Exercise | From the entries below, output the line with "Task: Select the ruler measure tool" and each following line up to and including the line with "Click the 封面", exactly as written.

Data shown START

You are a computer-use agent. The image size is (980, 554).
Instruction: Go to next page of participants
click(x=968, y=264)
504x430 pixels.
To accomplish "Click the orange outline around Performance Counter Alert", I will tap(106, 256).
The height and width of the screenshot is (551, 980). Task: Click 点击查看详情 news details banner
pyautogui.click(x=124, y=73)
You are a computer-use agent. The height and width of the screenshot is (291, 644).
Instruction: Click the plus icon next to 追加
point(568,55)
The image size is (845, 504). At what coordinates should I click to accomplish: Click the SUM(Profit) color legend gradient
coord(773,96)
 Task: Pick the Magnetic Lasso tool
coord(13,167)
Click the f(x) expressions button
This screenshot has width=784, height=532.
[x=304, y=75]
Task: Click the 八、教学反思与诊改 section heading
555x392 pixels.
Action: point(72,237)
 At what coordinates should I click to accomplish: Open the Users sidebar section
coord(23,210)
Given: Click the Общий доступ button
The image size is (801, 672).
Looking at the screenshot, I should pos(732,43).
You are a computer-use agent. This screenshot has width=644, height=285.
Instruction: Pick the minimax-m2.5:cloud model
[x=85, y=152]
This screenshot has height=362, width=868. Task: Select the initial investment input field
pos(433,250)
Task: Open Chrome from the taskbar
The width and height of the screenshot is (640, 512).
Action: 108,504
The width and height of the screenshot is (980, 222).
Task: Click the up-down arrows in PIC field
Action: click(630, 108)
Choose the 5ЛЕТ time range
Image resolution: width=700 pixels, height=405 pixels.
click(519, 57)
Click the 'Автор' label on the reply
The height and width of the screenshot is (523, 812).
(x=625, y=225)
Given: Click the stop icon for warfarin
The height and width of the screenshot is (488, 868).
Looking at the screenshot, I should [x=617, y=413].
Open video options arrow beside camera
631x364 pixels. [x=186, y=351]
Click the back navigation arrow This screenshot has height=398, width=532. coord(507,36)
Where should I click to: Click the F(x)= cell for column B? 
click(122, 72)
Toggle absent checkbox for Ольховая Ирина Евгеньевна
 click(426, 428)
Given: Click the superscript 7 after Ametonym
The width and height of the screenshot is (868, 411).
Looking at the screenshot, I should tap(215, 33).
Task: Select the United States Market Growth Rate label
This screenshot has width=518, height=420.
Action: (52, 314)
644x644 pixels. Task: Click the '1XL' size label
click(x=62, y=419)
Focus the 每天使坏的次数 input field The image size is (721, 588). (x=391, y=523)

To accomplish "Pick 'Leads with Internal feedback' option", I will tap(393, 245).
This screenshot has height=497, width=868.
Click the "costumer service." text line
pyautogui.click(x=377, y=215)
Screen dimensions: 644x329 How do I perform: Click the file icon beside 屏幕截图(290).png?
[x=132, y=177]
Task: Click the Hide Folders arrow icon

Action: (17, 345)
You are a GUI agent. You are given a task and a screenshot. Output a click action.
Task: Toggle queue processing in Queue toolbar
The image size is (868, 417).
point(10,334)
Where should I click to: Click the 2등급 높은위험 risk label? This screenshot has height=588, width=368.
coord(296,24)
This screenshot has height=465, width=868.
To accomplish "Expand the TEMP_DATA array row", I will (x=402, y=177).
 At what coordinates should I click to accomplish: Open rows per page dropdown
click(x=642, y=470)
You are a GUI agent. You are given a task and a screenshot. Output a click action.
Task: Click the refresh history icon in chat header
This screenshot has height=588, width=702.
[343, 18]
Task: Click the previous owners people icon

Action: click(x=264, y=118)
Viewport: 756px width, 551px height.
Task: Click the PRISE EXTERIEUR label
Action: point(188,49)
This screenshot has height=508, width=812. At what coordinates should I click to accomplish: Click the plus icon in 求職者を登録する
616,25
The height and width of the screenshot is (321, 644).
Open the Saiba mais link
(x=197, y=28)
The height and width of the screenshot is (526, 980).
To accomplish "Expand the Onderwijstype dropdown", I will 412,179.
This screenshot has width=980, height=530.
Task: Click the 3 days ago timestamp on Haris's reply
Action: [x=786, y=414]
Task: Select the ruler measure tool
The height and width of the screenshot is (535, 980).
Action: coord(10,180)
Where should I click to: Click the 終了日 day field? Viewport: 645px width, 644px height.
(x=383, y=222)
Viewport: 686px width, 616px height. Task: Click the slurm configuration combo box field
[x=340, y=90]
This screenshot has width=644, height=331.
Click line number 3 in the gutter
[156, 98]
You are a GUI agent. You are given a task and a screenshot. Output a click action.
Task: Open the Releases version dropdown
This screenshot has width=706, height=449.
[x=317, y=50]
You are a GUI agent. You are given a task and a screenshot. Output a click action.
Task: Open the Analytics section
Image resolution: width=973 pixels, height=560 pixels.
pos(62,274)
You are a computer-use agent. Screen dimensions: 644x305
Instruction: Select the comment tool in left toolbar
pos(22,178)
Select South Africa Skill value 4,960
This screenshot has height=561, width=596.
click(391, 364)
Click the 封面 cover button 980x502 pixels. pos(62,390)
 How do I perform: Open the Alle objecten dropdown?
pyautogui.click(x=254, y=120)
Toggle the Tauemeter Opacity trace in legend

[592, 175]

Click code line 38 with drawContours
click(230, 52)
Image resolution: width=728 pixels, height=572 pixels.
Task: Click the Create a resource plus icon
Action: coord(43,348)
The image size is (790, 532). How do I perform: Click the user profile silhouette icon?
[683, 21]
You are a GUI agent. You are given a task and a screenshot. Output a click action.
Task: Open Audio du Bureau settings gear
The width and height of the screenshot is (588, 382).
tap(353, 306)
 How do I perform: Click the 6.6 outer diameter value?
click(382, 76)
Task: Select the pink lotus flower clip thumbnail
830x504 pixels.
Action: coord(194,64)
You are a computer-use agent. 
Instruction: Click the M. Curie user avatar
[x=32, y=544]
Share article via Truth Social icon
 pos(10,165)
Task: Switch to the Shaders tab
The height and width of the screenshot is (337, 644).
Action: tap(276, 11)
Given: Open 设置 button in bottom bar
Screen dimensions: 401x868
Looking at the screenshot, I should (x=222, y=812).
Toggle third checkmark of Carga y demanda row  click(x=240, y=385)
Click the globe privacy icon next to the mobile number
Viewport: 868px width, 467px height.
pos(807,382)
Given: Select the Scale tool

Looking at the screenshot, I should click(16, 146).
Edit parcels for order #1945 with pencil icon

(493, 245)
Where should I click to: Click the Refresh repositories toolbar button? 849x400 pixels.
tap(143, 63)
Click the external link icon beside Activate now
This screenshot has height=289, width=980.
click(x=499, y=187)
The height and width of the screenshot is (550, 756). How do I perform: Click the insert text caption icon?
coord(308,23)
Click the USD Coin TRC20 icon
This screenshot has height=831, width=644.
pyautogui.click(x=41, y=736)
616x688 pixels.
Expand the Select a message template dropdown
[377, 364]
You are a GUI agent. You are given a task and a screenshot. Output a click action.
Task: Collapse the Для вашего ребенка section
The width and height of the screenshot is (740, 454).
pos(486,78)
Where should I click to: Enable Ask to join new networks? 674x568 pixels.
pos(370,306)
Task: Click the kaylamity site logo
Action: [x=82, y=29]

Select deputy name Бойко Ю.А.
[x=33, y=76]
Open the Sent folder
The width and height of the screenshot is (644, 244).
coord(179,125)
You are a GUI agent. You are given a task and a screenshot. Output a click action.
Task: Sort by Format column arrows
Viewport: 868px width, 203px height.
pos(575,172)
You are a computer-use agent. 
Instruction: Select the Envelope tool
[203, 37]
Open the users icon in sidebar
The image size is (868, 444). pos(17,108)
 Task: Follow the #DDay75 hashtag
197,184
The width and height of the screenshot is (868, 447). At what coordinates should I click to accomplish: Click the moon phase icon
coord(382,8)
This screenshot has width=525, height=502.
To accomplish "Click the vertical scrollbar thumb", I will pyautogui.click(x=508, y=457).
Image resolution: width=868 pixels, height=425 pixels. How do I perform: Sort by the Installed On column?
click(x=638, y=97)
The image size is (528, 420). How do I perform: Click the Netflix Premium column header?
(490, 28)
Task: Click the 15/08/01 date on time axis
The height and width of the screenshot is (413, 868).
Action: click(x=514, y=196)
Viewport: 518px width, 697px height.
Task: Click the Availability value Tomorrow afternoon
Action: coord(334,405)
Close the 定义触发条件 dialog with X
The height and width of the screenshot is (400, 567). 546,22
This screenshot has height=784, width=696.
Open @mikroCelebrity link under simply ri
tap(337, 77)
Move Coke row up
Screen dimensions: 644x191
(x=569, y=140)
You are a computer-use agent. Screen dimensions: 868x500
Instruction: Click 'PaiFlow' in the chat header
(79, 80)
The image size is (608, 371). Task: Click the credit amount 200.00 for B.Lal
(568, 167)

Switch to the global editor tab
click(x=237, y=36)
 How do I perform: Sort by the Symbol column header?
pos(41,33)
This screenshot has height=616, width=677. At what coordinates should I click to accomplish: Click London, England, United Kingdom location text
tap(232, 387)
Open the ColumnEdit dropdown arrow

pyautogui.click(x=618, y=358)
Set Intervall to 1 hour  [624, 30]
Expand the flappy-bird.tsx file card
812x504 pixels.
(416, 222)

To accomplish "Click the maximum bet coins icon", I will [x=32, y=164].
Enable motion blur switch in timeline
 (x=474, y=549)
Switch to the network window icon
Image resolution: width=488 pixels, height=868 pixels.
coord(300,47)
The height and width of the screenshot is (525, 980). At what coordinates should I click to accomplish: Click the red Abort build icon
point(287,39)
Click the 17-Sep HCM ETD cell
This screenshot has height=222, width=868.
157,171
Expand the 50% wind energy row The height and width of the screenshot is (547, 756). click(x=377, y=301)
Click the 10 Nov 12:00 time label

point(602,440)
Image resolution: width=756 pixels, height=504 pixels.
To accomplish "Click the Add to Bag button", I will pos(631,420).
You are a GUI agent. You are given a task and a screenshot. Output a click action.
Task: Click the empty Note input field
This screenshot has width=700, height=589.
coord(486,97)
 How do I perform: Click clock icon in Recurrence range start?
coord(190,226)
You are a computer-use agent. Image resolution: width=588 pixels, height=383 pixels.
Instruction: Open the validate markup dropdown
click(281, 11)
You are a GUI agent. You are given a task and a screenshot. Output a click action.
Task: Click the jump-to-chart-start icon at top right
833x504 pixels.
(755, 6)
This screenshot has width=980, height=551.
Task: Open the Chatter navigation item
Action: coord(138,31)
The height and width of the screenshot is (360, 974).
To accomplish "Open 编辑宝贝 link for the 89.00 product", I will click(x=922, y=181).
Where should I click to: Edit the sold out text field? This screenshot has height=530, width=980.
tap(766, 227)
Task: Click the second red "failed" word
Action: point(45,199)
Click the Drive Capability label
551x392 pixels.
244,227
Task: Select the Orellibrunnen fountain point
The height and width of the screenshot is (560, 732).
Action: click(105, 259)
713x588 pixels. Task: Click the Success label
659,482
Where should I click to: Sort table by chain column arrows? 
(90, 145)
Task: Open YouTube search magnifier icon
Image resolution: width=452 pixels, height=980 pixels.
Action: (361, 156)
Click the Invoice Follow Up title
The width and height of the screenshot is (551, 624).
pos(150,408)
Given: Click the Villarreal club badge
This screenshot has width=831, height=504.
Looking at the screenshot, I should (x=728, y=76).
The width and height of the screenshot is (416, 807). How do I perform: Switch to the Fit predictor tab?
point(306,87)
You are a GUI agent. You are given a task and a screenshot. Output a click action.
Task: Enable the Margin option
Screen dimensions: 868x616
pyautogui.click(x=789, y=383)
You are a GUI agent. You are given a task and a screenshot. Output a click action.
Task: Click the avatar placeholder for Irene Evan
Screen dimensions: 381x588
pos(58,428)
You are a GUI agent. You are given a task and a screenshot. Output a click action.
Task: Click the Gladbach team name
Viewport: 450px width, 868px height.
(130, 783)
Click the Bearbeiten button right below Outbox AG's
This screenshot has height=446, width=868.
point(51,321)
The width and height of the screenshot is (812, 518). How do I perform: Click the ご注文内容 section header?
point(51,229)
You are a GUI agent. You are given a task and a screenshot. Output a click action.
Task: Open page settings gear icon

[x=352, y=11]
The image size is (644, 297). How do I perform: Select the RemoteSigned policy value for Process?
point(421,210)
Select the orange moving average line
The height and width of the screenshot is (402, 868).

Data shown END

Exercise answer |
Task: Select the ruler measure tool
The height and width of the screenshot is (535, 980).
Action: coord(10,180)
Where should I click to: Click the 終了日 day field? Viewport: 645px width, 644px height.
(x=383, y=222)
Viewport: 686px width, 616px height. Task: Click the slurm configuration combo box field
[x=340, y=90]
This screenshot has width=644, height=331.
Click line number 3 in the gutter
[156, 98]
You are a GUI agent. You are given a task and a screenshot. Output a click action.
Task: Open the Releases version dropdown
This screenshot has width=706, height=449.
[x=317, y=50]
You are a GUI agent. You are given a task and a screenshot. Output a click action.
Task: Open the Analytics section
Image resolution: width=973 pixels, height=560 pixels.
pos(62,274)
You are a computer-use agent. Screen dimensions: 644x305
Instruction: Select the comment tool in left toolbar
pos(22,178)
Select South Africa Skill value 4,960
This screenshot has height=561, width=596.
click(391, 364)
Click the 封面 cover button 980x502 pixels. pos(62,390)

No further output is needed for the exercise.